By The NUROUM Team November 12, 2022

Video conferencing is about communicating between two remote parties using video and audio. There are three major factors that influences video conferencing quality:

  1. Media transimission quality, i.e., no jittering, hd quality;

  2. Audio quality, i.e., less noise, more voice clarity, invariance to voice pickup distance;

  3. Video quality, i.e., better picture clarity, more tracking intelligence.

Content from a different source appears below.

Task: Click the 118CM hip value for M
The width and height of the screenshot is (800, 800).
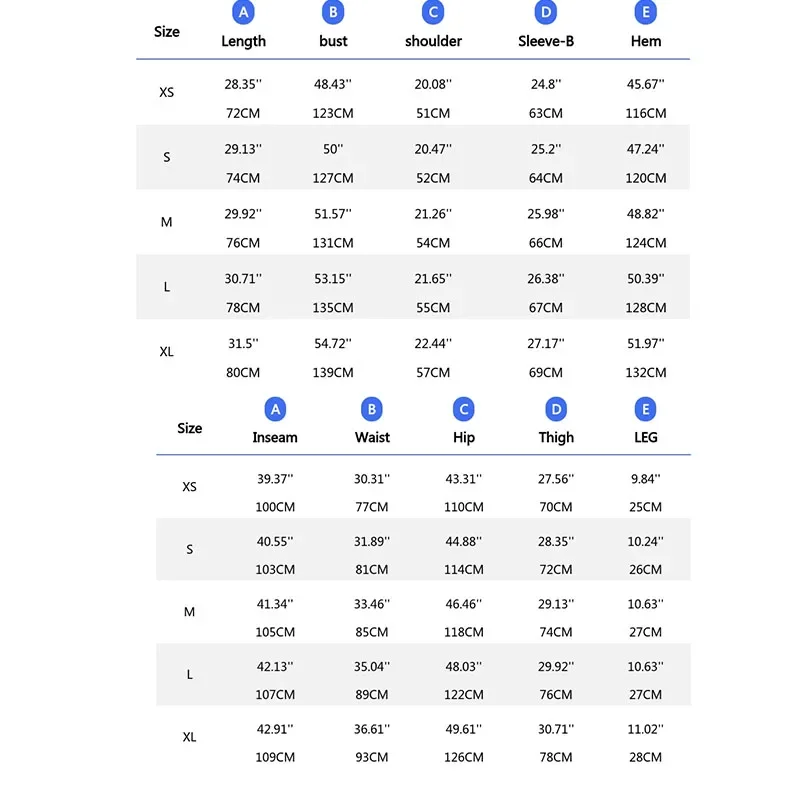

Thanks to new SaaS-based video conferencing solutions such as Zoom, Google Meet, Microsoft Teams as wells as better internet speed in both access point and broadband, factor 1) has been well addressed. We could have very smooth, jitter-free video conferencing almost anywhere at almost any time.

img

However, factor 2) is not a trivial problem. A simple drawing is used to illustrate the video conferencing scenario.

img

Pepople from near end room denoted with N needs to communicate with prople from far end denoted with F.

img

For the near end room, there are lots of possibilities:

  • N1: Small huddle room fitting only less than 3 person.

  • N2: Medium sized room fitting a team of around 6-8 person.

  • N3: Large meeting room fitting a team of around 15 person.

  • N4: Extra large room such as training room or board room.

img

For the far end, there are even more lots of possibilities:

  • F1: people might dial in from a quiet conferencing room using professional devices

  • F2: people might dial in from their work desk with a earphone

  • F3: people might dial in from their car, or even on a train

  • F4: people might dial in from home office

img

Let's try to make the problem a little bit simpler by assuming that the near end room is well-furnished, quiet and does not suffer from reverberation. Let's analyze the complexities of each of the cases.

  • N1: This is the most straightforward case. In this case, usually the person is sitting pretty close to the audio capture device. As long as the device can handle echo cancellation and has basic noise supression, automatic gain control, this will be fine. However, most of the audio devices can not even handle this case, because the device can not handle double talk very well. This case mainly involves one issue.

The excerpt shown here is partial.